** Text passage follows **

‘It was brutal. It still is’: a qualitative analysis of the challenges of bereavement during the COVID-19 pandemic reported in two national surveys

Anna Torrens-Burton (Cardiff University School of Medicine), Silvia Goss, Eileen Sutton and colleagues examine the difficulties faced by people bereaved during the pandemic (April 2022)

Background The COVID-19 pandemic has been a devastating, mass bereavement event characterised by high levels of disruption to end-of-life, grieving and coping processes. Quantitative evidence is emerging on the effects of the pandemic on grief outcomes, but rich qualitative evidence on the lived experiences of people bereaved during these times is lacking.

Methods We analysed qualitative data from two independent UK-wide online surveys to describe the experiences of 881 people bereaved during the pandemic. We analysed the data in two phases, conducting an inductive thematic analysis and then applying Stroebe and Schut’s Dual Process Model (DPM) and concepts of loss-oriented and restoration-oriented coping (1999; 2010) as an analytic lens to further contextualise and interpret the data.

Results We identified six main themes: troubled deaths; mourning, memorialisation and death administration; mass bereavement, the media and the ongoing threat of the pandemic; grieving and coping; work and employment; and support from the health and social care system. Examples of loss-oriented stressors included being unable to visit and say goodbye at the end of life and restricted funeral and memorialisation practices. Associated reactions were feelings of guilt, anger, and problems accepting the death and beginning to grieve. Examples of restoration-oriented stressors and reactions were severely curtailed support-systems and social/recreational activities, which impacted people’s ability to cope.

Conclusion Study results demonstrate the exceptionally difficult sets of experiences associated with pandemic bereavement, and the utility of the DPM for conceptualising these additional challenges and their impacts on grieving. Our analysis builds and expands on previous use of the DPM in explicating the impact of the pandemic on bereavement. We make recommendations for statutory, private and third sector organisations for improving the experiences of people bereaved during and following this and future pandemics.

** End of Text passage **
** Data follows **

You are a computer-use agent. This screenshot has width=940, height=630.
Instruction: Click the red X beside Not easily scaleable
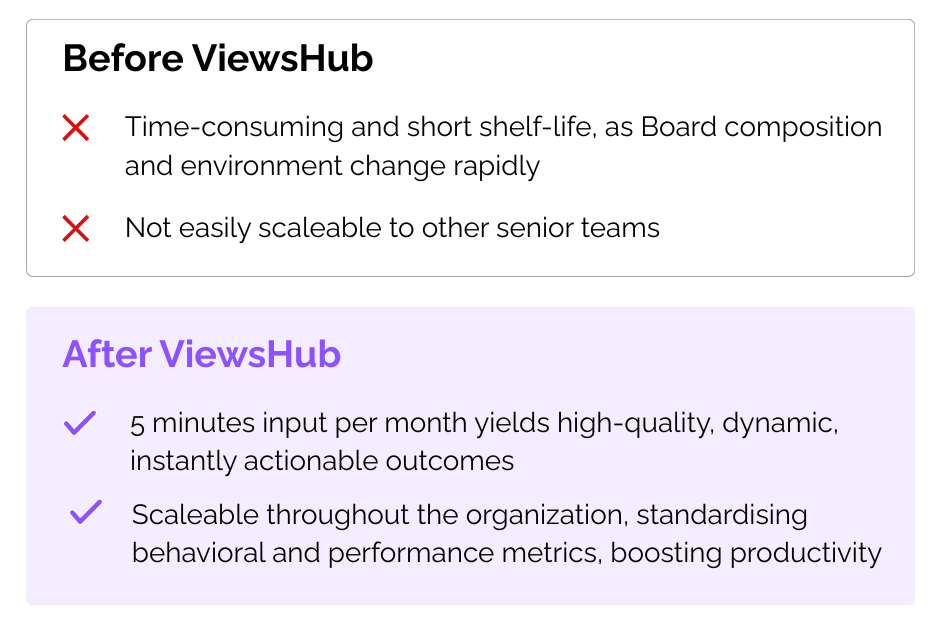click(x=76, y=228)
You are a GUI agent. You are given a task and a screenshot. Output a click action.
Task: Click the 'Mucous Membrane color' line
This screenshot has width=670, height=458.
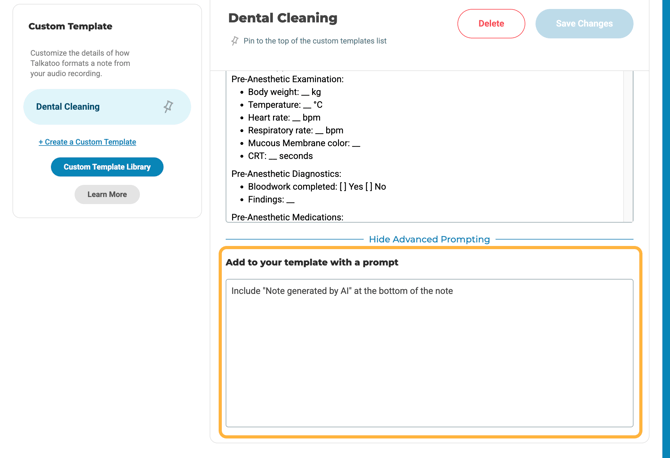(x=303, y=143)
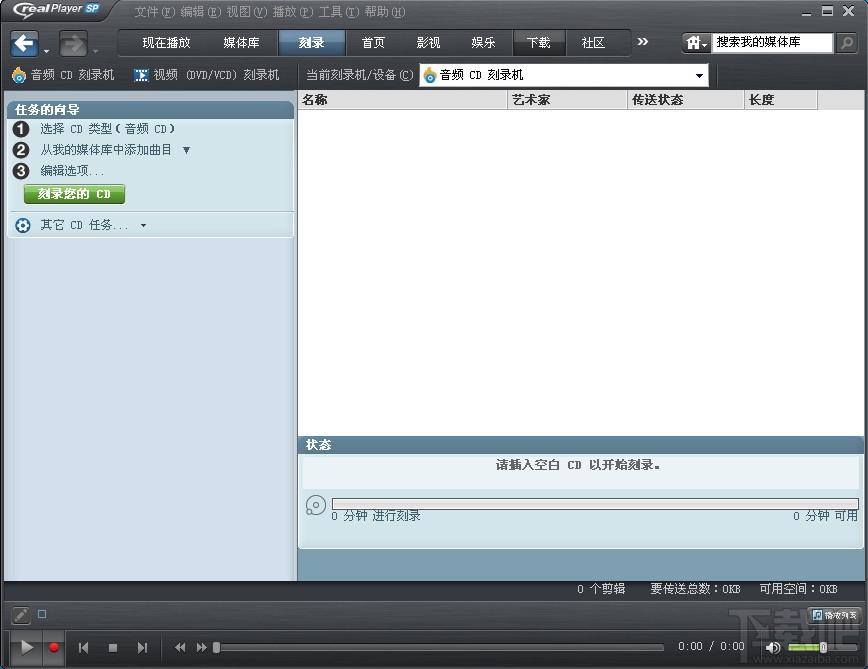Switch to the 媒体库 tab

(241, 43)
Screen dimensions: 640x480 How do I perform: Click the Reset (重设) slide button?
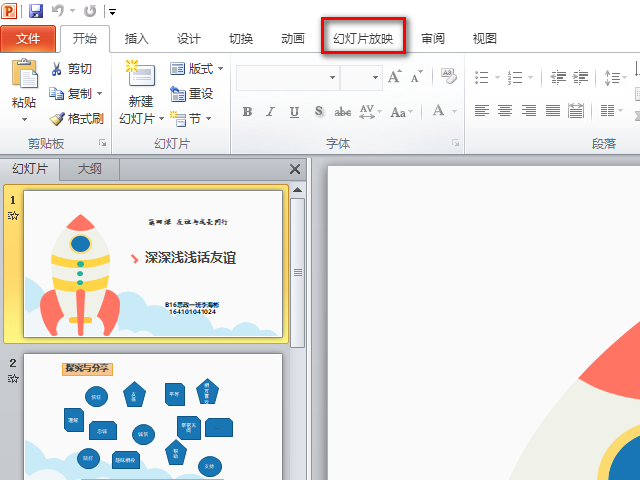(191, 93)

** End of Data **

● Directions:
A. Using the bereavement study abstract, decide whether each statement agrees with it. Answer yes or no for each, and quote the words from the abstract that settle it.
(i) The surveys were used to describe the experiences of 881 bereaved people.
(ii) The researchers identified eight main themes.
(iii) Restricted funeral practices are given as an example of a restoration-oriented stressor.
B. In the bereavement study abstract, which model did the researchers apply as an analytic lens in the second phase of their analysis?

● Task answers:
A.
(i) Yes: "to describe the experiences of 881 people bereaved during the pandemic"
(ii) No: "We identified six main themes"
(iii) No: "Examples of loss-oriented stressors included being unable to visit and say goodbye at the end of life and restricted funeral and memorialisation practices"

B. Stroebe and Schut's Dual Process Model (DPM)